今年度から、プレゼミなるシステムが導入された。

ボクは、つねづね、旧国立系の大学とちがい、早稲田の政治経済学部の素晴らしい特徴は、ゼミを2年間やってじっくりと卒業論文を仕上げるところだと思っている。このプレゼミという新しいシステムも、うまく使いこなせば、教育効果をさらに充実させることができるかもしれない。

ただ、率直にいって、プレゼミをどう運営するか、ということについては、かなり迷った。

プレゼミは、ゼミ選考を通った人たちのために、二年次の秋学期の後ろ半分だけに設定され、通常の授業のように、特定の曜日や時間帯に授業をするという形式ではない。多くの先生も、どうしたものか、迷っているらしく、たとえばオンデマンドの授業を聴講させる同僚もいると聞く。

ボクも、一時期、そういう形式で、統計的分析手法を自習させようかと思ったこともあった。しかし、それではあまりに無味乾燥でつまらないし、まったくゼミという環境とはかけはなれているな、と思い返し、違うアイディアを採用することにした。

それは、「メンター制度」。北米の大学には、入ってきた新入生に、それぞれメンターがついて、大学生活のことや授業の内容などについて、自由に相談できるという制度がある。それを応用して、次年度ゼミに入ってくる2年生に対して、ひとりひとり3年生を割り当て、ペアーでいろいろな課題に取り組み、そうした作業を通じて、先輩と後輩の関係を築いていくようにするのが狙いである。

与える課題も、政治学の勉強とは関係のない、この時期にしかできない、つまり卒論研究に入ったら読めなくなるような本や論文を通した知的トレーニングをすることにした。

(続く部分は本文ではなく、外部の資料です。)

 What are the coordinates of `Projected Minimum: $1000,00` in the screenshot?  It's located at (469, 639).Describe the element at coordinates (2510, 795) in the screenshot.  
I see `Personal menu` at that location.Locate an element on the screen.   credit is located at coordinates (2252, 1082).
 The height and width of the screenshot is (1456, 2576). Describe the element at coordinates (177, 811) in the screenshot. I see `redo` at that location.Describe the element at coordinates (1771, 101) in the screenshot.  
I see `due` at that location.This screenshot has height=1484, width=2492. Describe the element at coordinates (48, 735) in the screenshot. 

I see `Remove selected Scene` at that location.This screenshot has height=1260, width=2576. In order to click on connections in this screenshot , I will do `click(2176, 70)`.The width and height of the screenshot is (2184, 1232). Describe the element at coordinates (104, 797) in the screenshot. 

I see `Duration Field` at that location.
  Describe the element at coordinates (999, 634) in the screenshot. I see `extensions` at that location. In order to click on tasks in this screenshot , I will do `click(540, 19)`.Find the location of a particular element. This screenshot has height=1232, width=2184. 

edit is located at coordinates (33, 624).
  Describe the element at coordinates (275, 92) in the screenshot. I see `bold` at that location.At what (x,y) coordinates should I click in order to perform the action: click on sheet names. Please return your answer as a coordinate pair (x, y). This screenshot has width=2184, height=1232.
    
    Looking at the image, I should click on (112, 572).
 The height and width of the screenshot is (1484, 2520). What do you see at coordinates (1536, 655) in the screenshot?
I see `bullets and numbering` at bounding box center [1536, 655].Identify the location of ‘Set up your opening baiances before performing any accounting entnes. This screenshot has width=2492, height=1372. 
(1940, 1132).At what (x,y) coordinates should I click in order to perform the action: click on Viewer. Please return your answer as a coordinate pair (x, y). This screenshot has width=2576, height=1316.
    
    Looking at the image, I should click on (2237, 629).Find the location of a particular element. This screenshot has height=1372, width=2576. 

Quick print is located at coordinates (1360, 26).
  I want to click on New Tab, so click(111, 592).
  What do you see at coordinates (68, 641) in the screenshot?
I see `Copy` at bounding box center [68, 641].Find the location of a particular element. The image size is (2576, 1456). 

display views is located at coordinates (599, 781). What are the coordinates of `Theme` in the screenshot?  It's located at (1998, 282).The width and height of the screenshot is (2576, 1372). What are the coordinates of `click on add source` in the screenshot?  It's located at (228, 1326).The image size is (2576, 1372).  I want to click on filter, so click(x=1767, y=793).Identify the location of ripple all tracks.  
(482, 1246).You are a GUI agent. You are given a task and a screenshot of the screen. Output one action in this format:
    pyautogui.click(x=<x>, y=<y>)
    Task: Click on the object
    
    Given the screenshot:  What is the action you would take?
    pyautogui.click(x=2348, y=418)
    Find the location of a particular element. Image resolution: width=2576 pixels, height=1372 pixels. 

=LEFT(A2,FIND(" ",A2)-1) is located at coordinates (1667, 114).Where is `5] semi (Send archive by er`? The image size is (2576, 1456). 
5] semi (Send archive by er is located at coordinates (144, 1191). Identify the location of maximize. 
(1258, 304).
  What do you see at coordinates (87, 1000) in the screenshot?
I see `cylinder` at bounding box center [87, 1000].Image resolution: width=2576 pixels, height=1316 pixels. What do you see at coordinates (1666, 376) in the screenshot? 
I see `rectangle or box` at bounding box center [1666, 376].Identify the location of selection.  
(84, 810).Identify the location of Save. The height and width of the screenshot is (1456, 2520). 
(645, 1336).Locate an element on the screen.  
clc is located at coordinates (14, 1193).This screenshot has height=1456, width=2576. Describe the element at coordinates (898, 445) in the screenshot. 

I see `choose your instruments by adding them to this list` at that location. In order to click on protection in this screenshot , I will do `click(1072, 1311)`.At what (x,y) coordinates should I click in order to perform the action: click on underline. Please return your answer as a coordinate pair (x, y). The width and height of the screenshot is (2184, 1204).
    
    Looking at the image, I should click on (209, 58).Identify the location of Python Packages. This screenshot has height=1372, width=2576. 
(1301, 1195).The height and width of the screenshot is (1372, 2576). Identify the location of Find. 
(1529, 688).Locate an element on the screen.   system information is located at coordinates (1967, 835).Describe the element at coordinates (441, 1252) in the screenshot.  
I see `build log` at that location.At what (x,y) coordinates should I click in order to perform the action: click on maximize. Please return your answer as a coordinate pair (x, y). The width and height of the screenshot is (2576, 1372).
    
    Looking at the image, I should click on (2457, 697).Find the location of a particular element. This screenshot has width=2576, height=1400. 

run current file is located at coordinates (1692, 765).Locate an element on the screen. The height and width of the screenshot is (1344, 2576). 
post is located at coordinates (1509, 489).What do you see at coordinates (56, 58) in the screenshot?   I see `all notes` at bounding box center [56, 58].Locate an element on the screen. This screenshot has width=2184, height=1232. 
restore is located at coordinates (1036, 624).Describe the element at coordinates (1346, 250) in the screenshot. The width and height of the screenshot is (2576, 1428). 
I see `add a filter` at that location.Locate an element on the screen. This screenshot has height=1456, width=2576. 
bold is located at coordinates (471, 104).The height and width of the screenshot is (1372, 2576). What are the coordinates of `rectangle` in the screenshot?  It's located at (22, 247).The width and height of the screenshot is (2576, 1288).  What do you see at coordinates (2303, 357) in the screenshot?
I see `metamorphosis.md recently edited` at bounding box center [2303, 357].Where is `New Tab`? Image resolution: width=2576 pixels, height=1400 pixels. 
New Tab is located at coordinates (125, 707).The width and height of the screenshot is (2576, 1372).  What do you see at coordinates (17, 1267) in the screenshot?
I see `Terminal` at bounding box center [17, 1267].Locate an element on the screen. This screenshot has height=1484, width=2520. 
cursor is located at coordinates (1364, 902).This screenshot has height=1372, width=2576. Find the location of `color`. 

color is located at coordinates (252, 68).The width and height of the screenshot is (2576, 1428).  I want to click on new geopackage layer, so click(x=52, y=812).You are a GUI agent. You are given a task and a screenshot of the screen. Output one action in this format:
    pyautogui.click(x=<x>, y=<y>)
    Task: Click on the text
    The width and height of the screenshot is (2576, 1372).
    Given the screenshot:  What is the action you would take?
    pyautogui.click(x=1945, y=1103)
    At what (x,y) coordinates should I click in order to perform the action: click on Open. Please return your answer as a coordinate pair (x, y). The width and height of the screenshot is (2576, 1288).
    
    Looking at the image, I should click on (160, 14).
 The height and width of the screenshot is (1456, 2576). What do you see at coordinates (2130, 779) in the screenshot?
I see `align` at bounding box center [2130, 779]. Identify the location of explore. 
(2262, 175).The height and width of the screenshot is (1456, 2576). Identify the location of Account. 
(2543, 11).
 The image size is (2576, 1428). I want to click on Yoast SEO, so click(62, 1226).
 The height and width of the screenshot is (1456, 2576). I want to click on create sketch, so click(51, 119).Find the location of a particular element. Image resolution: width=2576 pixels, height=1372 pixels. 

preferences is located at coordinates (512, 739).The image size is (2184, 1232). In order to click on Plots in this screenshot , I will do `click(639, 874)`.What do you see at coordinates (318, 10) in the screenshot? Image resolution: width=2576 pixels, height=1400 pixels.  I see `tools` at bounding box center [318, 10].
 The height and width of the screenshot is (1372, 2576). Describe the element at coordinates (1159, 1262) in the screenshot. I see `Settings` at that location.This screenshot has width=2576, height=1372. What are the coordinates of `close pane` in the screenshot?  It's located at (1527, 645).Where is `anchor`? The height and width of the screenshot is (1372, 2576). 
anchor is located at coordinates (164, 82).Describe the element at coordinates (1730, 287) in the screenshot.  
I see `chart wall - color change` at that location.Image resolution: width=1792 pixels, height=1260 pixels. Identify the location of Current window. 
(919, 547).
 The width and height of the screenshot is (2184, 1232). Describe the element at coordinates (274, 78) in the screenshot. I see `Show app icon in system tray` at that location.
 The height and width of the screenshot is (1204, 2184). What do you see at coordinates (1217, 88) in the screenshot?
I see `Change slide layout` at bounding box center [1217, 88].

ちなみに、今年度は、①「日本を考える」、②「思考力を鍛える」、③「詩的・美的感覚を磨く」、④「文章を練る」という4つのテーマを設定して、それぞれ、①水村美苗『日本語が亡びるとき』(筑摩書房2008)、②柄谷行人『日本近代文学の起源』(講談社文芸文庫 2009)、もしくは蓮實重彦『物語批判序説』(中公文庫 1990)、③白洲正子『西行』(新潮文庫 1996)、④村上春樹『羊をめぐる冒険』(講談社文庫2004)、もしくは、東海林さだお『ワニのまるかじり』(新潮文庫 1996)、を読んで、レポートを書かせることにした。

昨日、顔合わせの飲み会の席で、はじめてこうした課題を2年生たちに披露したら、ちょっと戸惑っているようだった。でもね、きっと、思いがけない発見があると思うよ。上にあげたのは全て、ボクがとても影響を受けた文章ばかりなんで、ボクという人間を知る上でも、ね。